[melbourne-pug] Web App Architecture

Sat Mar 17 10:12:20 CET 2012

Hi Adam,

We've given this quite a bit of thought, and seem to have come to the same conclusions as you and Javier. So yeah, we think it's generally a good idea for fairly complex apps, but not so relevant for content sites.

Our original web app — a hosted email marketing platform similar to Campaign Monitor, MailChimp etc but aimed at organisations with more complex requirements — was based on CherryPy with Mako for templates and SQLAlchemy for ORM. We didn't want to go down the monolithic framework path, primarily because I'd worked on a reasonably complex project in Rails a few years earlier and had found I spent all my time trying to work around the restrictions it imposed on me (I'm sure it's much better now; this was pre-1.0 Rails in 2005 or thereabouts).
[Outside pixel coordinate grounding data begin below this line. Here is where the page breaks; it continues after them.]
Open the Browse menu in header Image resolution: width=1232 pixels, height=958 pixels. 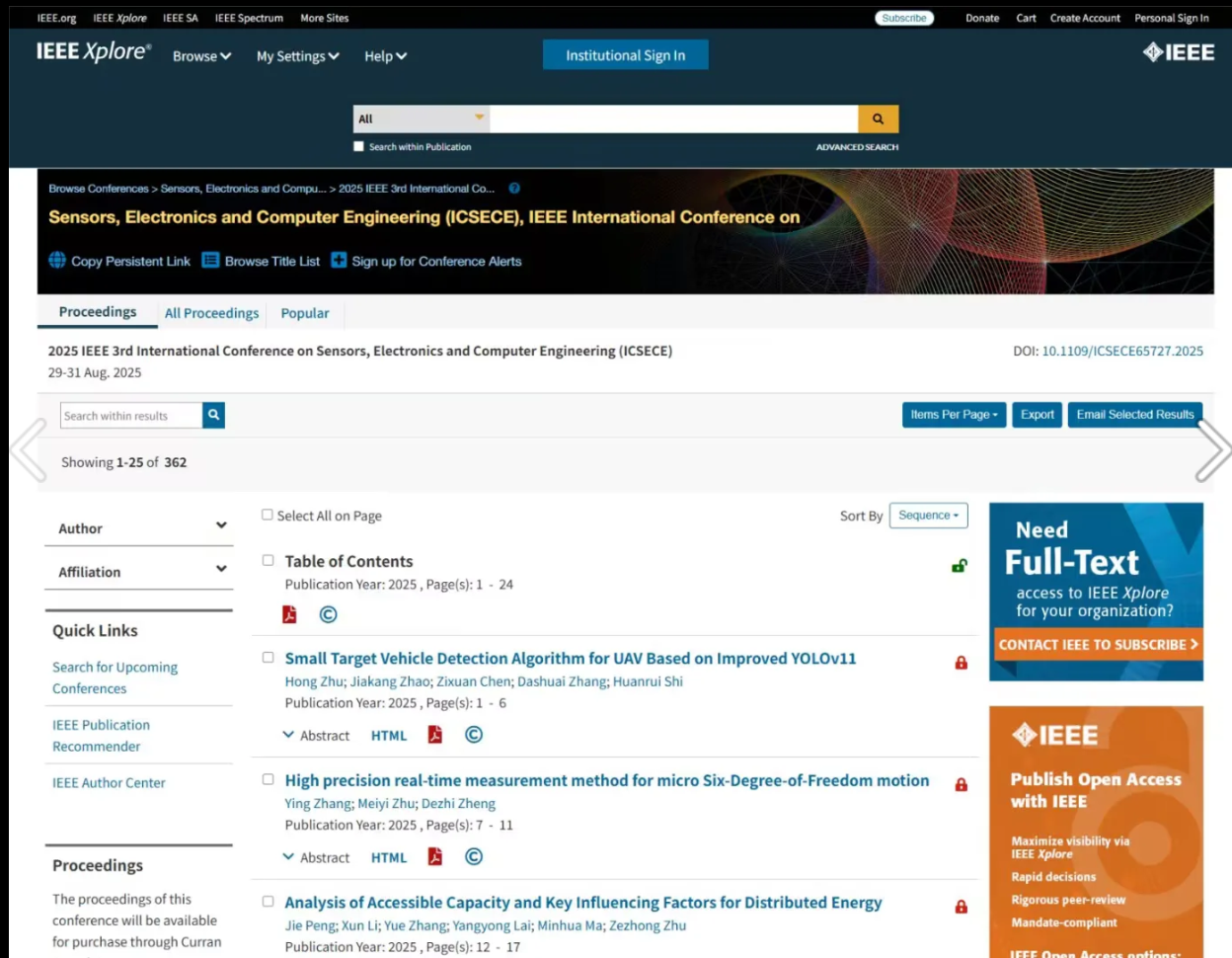pos(201,56)
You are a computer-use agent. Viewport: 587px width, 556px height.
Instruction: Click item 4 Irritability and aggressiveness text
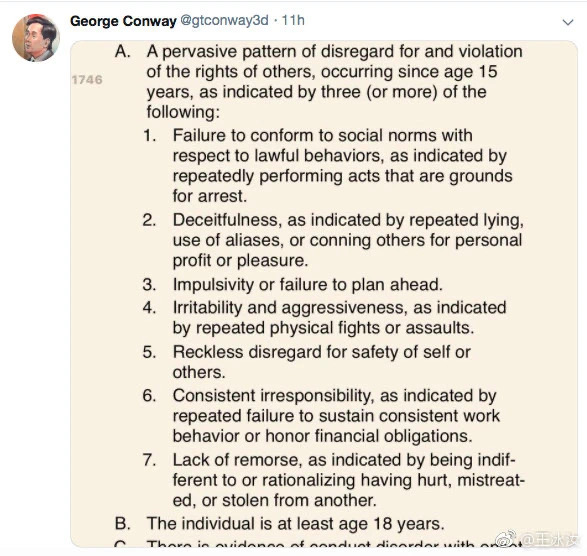(x=339, y=318)
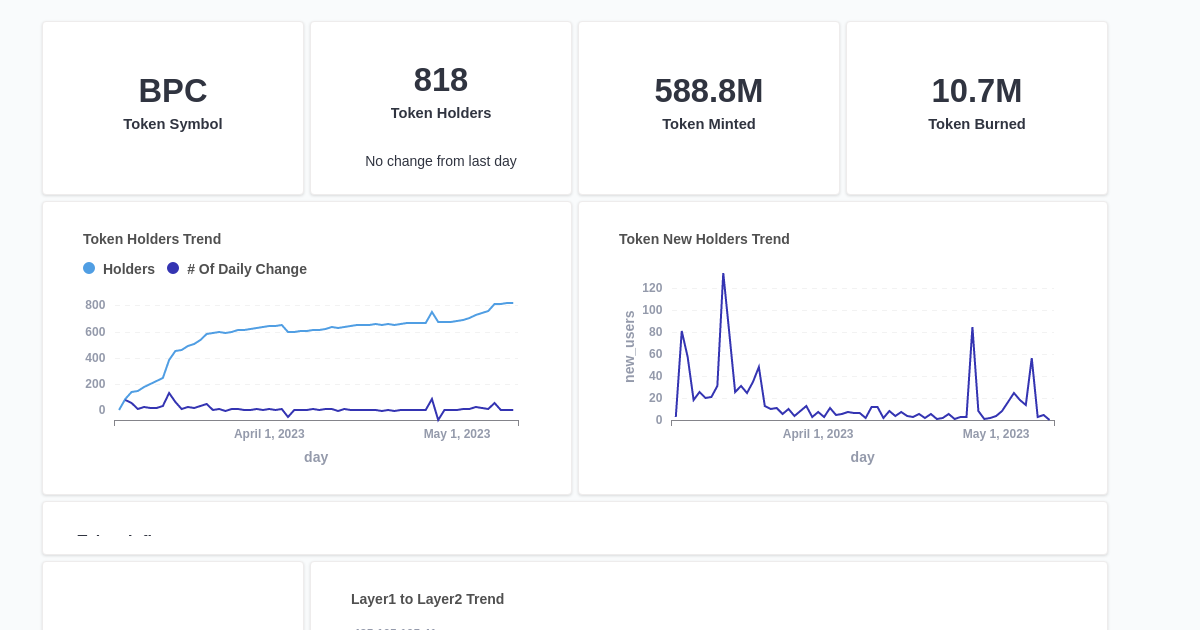Screen dimensions: 1200x630
Task: Click the 588.8M Token Minted card
Action: click(x=708, y=107)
About two years ago we re-wrote everything from the ground up, switching from EC2 to a dedicated VMware cluster, from MySQL to Postgres, and from server-side templating in the CherryPy web app to an app architected essentially as you describe, with a few separate Tornado processes providing JSON APIs called from client-side JavaScript, and another Tornado process handling things like initial login and real-time notifications (long polling).

This had a few practical advantages for us:
• We were able to unify all data access into a single set of HTTP APIs, used by our web app as well as by customers' applications;
• Navigation/interaction latency is almost eliminated because we're able to intelligently retrieve most data before the customer requests it;
• We're able to support things like live editing and instant display of changes (records created, deleted, modified) among all connected clients without much extra work;
• Since we were already using proper bookmarkable links within the application (originally jquery.address.js but recently HTML5 navigation), it was easy to add more "view state" to the URL, so in fact bookmarkability and browser history navigation *improved* when we switched to an all-AJAX app;
• Separating things into one process per logical unit of functionality made performance tuning, scaling and code deployments much easier.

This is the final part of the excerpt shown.